= Jean Martineau (ice hockey) =

Jean Martineau (born July 1, 1961) is currently Senior Vice President, Communications & Business Operations for the Colorado Avalanche of the NHL.

==Early life and education==
Jean Martineau was raised in a family that was very close to hockey. His father and grandfather were owners of the Quebec Aces of the American Hockey League in the early 1960s. In 1984 he earned his BA in Communications at Université Laval in Sainte-Foy, Quebec.

==Quebec Nordiques==
Jean Martineau was hired by the Quebec Nordiques in 1986, and only one year later, he was appointed head of the Communications Department.

His knowledge and abilities were evident at a young age. Already the youngest PR Director in the National Hockey League, he was named to the Nordiques Directors Committee at the age of 28. From that point on, Martineau was involved with many projects and special issues within the Nordiques’ organization. He has worked closely with the NHL on many events, including Rendezvous ‘87, Broadcast Coordinator for the 1992 Stanley Cup finals, and helping organize the 1993 Entry Draft, held at the Colisée in Quebec City.

==Colorado Avalanche==
Jean Martineau stayed with the franchise when they moved to Denver in 1995.

Martineau oversees all aspects of the Avalanche communications and media relations efforts. In addition to his communications responsibilities, Martineau also handles all team services details.

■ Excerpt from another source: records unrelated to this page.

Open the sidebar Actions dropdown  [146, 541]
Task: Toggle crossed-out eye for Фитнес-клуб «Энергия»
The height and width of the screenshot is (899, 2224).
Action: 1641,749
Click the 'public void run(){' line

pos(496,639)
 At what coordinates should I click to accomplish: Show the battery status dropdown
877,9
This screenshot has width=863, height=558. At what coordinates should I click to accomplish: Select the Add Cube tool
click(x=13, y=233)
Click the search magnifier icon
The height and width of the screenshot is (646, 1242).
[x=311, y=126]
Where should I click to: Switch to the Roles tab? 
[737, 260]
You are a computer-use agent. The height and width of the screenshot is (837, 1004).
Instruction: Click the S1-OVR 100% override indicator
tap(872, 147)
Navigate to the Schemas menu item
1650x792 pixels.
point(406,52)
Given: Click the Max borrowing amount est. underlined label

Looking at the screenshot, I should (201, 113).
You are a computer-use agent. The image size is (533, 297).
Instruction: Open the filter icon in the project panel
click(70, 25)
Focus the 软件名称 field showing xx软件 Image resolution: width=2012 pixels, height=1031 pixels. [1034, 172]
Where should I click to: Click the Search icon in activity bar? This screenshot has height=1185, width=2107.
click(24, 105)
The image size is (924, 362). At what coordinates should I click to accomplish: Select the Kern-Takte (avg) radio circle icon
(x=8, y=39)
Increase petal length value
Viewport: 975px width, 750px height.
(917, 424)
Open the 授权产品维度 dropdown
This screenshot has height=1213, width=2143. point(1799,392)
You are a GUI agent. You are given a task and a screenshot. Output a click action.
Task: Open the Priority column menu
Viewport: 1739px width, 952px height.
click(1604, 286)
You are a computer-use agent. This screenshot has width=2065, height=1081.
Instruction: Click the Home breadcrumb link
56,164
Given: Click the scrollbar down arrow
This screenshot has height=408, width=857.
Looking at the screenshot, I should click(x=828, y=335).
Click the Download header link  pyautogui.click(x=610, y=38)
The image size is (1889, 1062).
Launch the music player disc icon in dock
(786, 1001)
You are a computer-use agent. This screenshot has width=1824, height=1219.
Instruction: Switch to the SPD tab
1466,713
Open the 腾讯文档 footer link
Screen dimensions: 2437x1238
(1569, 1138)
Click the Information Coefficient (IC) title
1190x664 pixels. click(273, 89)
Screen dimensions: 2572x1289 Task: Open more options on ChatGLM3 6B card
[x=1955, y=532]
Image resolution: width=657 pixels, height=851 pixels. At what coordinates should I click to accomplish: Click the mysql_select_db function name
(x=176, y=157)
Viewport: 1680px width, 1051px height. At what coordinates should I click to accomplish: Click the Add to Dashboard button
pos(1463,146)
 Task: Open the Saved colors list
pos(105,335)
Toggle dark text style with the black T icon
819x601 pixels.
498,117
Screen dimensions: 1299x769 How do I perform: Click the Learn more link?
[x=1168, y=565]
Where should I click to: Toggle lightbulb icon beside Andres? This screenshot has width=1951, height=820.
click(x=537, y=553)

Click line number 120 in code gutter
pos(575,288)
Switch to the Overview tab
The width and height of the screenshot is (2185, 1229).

In this capacity, he is responsible for making travel arrangements for the club throughout the season and supervising other special events and team functions. He also is the club's liaison for business operations.

In recognition of his leadership and numerous responsibilities, he was named Senior Vice President during the summer of 2003.

== Personal life ==
He currently lives in Parker, Colorado with his wife Brigitte, and their two children, Anthony and Erika. He and his wife became naturalized citizens of the United States in 2008.